I'll clean up and try again, see what happens if I can get past this, which I often do.

tim-allen-ck commented 3 months ago

I've seen the mongo lock error before. Try removing the lock from azure and then rerunning the pipeline to let TF to create the lock.

tim-allen-ck commented 2 months ago

@TonyWildish-BH are you still having this issue?

TonyWildish-BH commented 2 months ago

Hi @tim-allen-ck. I've abandoned use of the pipeline with no successful resolution, these errors make it unusable for us.

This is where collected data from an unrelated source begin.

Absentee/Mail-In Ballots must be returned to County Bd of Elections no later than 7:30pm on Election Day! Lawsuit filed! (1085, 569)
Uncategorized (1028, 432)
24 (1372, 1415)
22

We'll have to find some other solution when we come to using the TRE in production.

tim-allen-ck commented 2 months ago

Hi @tim-allen-ck. I've abandoned use of the pipeline with no successful resolution, these errors make it unusable for us. We'll have to find some other solution when we come to using the TRE in production.

Hi @TonyWildish-BH we recommend using the deployment repo, this will avoid unnecessary errors with E2E tests.

TonyWildish-BH commented 2 months ago

it's not just about the E2E tests, the hard fail above is well before the TRE is fully deployed. If the deployment repo uses the same CI/CD pipeline then that's not going to help.